• **EXERCISE DESCRIPTION**:
Omit images. Retype all entries verbatim.

▬▬▬▬▬▬▬▬▬▬

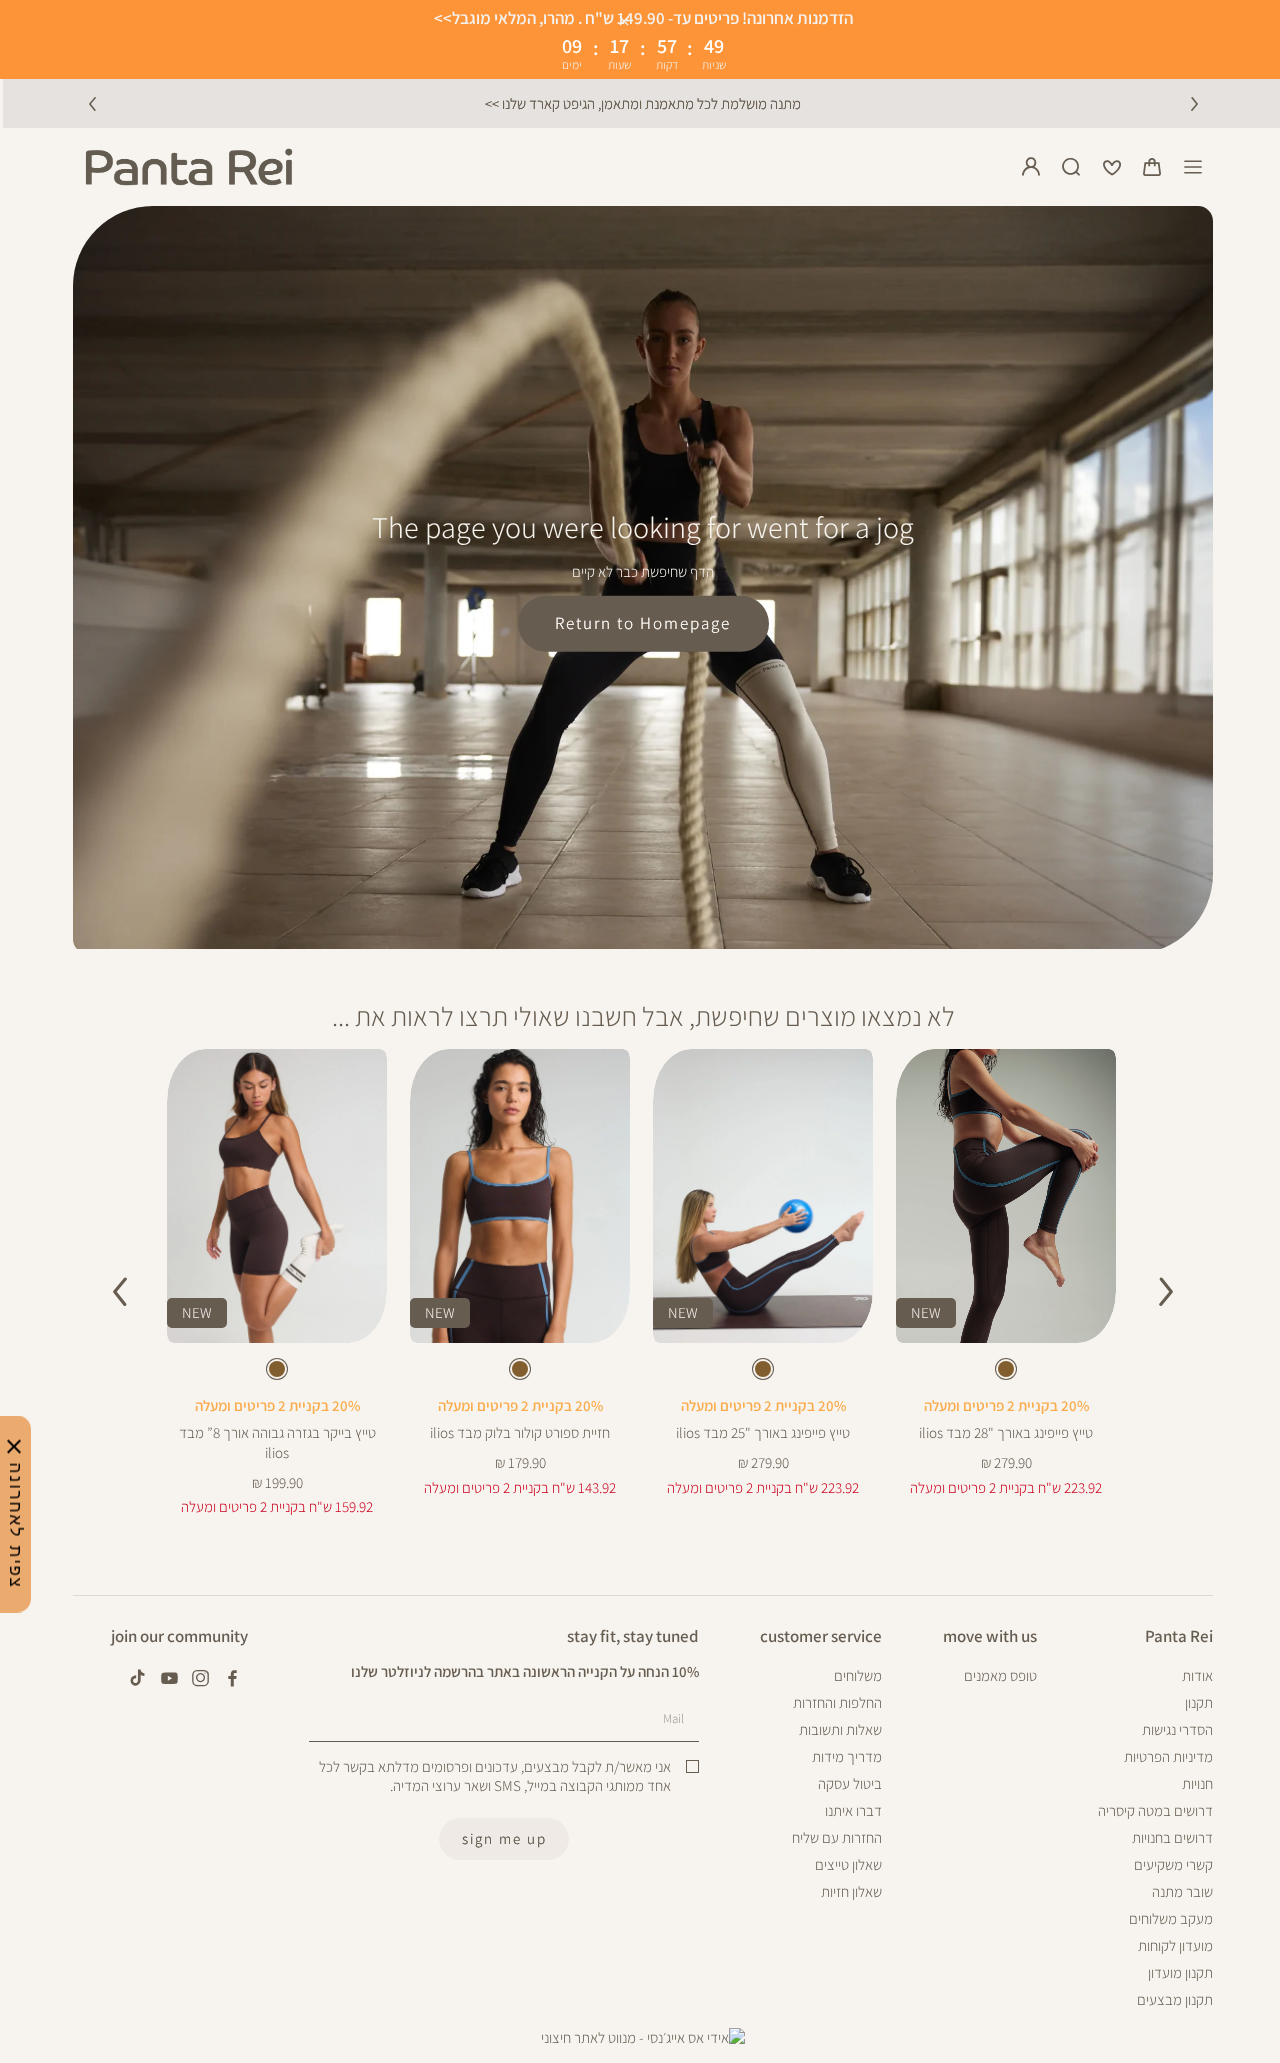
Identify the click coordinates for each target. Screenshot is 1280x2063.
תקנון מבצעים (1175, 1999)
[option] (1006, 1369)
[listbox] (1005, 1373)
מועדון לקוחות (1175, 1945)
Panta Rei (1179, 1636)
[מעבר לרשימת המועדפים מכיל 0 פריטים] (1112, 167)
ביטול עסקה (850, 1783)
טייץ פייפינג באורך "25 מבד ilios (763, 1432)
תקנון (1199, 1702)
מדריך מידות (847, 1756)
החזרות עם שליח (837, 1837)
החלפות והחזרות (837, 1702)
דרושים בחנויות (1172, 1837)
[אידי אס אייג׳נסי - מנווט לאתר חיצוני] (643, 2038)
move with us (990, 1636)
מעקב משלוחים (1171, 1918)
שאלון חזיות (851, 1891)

▬▬▬▬▬▬▬▬▬▬

• **RESPONSE TO THIS TASK**:
Identify the click coordinates for each target. Screenshot is 1280x2063.
תקנון מבצעים (1175, 1999)
[option] (1006, 1369)
[listbox] (1005, 1373)
מועדון לקוחות (1175, 1945)
Panta Rei (1179, 1636)
[מעבר לרשימת המועדפים מכיל 0 פריטים] (1112, 167)
ביטול עסקה (850, 1783)
טייץ פייפינג באורך "25 מבד ilios (763, 1432)
תקנון (1199, 1702)
מדריך מידות (847, 1756)
החזרות עם שליח (837, 1837)
החלפות והחזרות (837, 1702)
דרושים בחנויות (1172, 1837)
[אידי אס אייג׳נסי - מנווט לאתר חיצוני] (643, 2038)
move with us (990, 1636)
מעקב משלוחים (1171, 1918)
שאלון חזיות (851, 1891)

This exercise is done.